··· EXTRACTED RECORDS
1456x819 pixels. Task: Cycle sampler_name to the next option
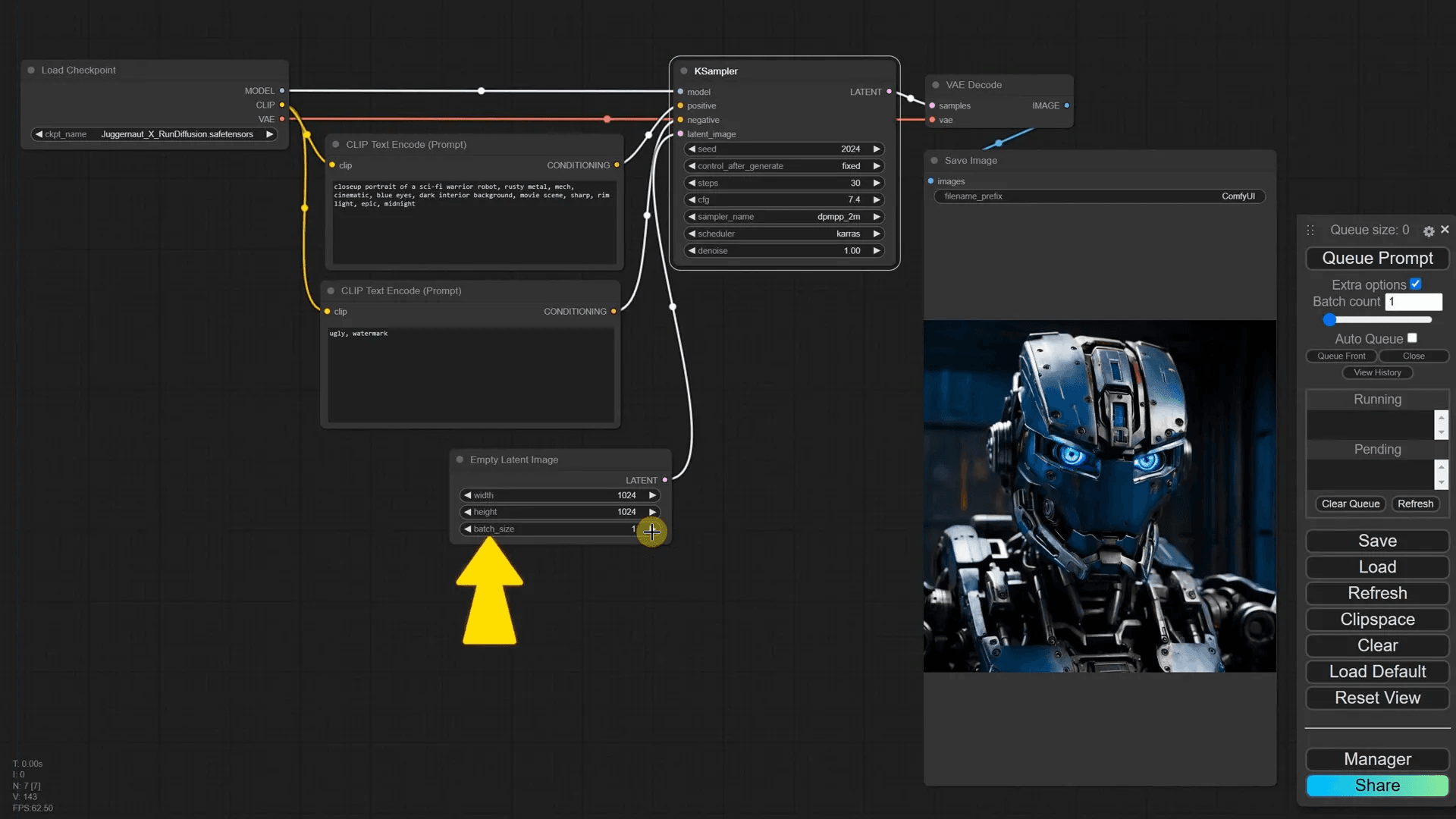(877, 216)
······
··· EXTRACTED RECORDS
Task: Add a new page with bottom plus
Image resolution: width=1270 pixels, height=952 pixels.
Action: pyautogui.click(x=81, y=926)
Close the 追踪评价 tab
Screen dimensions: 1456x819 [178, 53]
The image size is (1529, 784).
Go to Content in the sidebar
······
» **REQUIRED WORK**
From the material above, retype precisely the lines between the line holding "The image size is (1529, 784)." and the line holding "Go to Content in the sidebar", inclusive, and nothing beyond them.

» **RESULT FOR THIS TASK**
The image size is (1529, 784).
Go to Content in the sidebar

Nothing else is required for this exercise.